Directions for this task: Count the lines in the data below that include the word "computer", then state the total and nothing besides.

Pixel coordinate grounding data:
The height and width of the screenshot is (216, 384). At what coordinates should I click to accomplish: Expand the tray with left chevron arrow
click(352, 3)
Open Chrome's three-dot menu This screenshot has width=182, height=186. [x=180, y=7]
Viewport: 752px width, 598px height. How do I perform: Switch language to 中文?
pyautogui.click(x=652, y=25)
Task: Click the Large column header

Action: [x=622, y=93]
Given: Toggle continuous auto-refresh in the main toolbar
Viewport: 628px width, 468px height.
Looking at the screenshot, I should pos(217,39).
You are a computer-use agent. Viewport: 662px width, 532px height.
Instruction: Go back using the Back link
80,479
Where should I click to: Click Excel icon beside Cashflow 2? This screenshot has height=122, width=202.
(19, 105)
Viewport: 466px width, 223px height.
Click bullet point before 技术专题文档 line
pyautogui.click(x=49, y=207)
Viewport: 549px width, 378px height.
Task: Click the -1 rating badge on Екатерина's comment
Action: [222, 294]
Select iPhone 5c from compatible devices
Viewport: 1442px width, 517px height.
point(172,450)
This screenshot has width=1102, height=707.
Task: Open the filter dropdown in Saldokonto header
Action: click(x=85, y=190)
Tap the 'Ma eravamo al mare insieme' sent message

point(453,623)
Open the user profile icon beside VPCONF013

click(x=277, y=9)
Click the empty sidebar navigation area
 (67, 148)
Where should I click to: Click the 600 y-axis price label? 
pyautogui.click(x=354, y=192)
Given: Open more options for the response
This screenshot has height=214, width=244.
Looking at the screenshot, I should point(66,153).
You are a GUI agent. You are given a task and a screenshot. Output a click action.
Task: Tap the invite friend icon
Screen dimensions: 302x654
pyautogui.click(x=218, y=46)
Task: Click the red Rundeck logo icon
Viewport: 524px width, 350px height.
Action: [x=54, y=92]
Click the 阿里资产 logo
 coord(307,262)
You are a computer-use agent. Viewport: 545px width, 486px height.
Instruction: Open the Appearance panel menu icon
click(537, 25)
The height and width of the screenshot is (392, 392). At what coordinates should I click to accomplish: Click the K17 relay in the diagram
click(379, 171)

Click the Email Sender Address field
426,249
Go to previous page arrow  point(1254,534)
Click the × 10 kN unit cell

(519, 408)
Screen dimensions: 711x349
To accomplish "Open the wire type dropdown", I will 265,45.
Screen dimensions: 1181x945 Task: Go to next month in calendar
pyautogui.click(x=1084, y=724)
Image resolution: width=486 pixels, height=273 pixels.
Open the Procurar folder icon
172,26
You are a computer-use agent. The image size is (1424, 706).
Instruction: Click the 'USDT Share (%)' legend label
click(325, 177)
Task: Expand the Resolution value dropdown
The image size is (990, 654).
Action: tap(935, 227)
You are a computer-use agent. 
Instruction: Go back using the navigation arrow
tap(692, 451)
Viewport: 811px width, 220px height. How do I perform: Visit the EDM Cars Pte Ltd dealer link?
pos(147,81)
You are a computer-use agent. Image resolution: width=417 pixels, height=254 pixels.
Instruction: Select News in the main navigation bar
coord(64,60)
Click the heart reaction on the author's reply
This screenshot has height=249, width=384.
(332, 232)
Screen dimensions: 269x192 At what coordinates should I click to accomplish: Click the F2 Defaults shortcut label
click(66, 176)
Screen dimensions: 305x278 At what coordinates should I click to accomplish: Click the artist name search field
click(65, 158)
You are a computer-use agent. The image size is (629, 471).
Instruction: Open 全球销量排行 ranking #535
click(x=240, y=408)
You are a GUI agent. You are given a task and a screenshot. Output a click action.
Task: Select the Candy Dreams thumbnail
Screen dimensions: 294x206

Output for this exercise: 6